Requirement: Below is a listing; reproduce exactly its lines from the one containing "SEARCH (989, 48)" to its last line, both ends kept, and no other lines.
-------------------------
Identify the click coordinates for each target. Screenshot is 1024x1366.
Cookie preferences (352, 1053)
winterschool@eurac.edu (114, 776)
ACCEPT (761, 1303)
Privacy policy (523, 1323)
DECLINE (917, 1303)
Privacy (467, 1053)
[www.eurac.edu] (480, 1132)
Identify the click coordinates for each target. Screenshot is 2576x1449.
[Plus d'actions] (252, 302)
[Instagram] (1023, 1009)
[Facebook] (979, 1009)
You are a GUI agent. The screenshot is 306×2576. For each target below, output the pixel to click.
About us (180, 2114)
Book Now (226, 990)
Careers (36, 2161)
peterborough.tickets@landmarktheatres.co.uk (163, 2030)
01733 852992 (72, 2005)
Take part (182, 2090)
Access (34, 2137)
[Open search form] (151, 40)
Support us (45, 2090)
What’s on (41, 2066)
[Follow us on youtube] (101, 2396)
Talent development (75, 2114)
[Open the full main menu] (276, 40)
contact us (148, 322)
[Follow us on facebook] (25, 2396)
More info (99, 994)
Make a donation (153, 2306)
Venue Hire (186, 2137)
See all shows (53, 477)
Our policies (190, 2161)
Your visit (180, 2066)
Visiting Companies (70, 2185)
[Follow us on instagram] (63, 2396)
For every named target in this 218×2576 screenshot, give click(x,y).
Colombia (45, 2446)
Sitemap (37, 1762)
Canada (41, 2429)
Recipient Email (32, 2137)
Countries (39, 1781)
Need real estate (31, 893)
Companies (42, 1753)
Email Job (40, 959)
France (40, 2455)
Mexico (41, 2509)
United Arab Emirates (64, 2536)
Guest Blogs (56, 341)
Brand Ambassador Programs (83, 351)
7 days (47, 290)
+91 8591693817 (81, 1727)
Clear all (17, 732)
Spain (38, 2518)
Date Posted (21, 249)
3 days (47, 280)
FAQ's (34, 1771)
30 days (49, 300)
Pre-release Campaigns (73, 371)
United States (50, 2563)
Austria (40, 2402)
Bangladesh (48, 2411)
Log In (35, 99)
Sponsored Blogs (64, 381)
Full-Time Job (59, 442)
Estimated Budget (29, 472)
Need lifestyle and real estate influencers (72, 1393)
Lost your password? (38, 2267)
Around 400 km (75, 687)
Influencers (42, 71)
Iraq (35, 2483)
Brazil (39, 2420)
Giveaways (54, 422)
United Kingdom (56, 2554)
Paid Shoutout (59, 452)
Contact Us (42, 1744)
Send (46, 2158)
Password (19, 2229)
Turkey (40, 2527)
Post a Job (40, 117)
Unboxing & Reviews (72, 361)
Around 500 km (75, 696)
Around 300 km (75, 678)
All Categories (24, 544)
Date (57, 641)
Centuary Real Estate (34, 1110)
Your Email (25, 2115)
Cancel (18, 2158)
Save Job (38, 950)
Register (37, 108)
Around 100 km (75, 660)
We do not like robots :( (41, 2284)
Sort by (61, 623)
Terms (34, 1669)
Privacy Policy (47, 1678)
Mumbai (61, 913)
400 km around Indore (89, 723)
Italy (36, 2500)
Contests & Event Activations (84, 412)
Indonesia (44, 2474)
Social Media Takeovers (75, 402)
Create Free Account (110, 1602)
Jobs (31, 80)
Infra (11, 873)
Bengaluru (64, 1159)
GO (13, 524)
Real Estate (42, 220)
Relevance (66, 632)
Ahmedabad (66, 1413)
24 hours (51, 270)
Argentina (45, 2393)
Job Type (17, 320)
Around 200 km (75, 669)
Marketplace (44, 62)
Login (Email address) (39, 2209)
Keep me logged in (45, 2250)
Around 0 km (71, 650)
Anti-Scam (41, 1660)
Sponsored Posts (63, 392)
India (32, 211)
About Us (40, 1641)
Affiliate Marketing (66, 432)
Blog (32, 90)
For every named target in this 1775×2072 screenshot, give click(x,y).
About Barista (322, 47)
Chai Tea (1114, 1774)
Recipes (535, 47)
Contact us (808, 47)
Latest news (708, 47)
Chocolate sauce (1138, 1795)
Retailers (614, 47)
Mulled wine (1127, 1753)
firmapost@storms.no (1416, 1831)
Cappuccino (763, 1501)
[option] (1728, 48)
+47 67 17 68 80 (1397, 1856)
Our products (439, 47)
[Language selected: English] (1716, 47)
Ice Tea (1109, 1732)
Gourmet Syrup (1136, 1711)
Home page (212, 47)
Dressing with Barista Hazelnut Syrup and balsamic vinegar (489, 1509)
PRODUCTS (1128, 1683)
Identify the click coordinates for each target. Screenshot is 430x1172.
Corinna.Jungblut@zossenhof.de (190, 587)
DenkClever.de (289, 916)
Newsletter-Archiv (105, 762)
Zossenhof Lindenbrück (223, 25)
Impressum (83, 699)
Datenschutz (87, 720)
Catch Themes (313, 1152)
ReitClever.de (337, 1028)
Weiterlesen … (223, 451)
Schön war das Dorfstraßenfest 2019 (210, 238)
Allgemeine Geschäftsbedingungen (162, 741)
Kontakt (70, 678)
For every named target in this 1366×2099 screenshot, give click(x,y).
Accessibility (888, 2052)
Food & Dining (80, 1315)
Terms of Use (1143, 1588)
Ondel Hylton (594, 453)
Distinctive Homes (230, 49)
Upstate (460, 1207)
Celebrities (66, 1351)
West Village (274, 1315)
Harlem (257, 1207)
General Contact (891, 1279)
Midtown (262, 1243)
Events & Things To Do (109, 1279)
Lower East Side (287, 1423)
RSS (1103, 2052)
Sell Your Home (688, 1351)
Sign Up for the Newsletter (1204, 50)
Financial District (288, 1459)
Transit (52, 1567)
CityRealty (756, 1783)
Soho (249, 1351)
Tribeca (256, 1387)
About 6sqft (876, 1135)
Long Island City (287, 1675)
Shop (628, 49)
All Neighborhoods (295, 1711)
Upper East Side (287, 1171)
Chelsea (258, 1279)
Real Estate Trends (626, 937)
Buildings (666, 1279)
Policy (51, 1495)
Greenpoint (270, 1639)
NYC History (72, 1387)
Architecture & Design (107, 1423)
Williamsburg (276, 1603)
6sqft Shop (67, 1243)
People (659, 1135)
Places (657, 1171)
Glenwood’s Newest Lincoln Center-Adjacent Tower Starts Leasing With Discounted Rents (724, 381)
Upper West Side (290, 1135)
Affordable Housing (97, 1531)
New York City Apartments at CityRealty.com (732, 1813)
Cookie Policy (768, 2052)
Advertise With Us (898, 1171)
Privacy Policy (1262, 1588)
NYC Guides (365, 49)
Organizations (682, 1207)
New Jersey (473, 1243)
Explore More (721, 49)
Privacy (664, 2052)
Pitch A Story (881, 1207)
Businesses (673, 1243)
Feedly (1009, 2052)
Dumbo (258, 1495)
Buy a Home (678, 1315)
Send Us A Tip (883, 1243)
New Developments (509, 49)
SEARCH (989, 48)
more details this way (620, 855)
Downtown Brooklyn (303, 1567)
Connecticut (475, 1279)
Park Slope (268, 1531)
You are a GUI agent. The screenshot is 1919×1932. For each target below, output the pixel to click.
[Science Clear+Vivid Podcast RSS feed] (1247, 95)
-------------------------
Task solution:
SEARCH (989, 48)
more details this way (620, 855)
Downtown Brooklyn (303, 1567)
Connecticut (475, 1279)
Park Slope (268, 1531)
You are a GUI agent. The screenshot is 1919×1932. For each target below, output the pixel to click.
[Science Clear+Vivid Podcast RSS feed] (1247, 95)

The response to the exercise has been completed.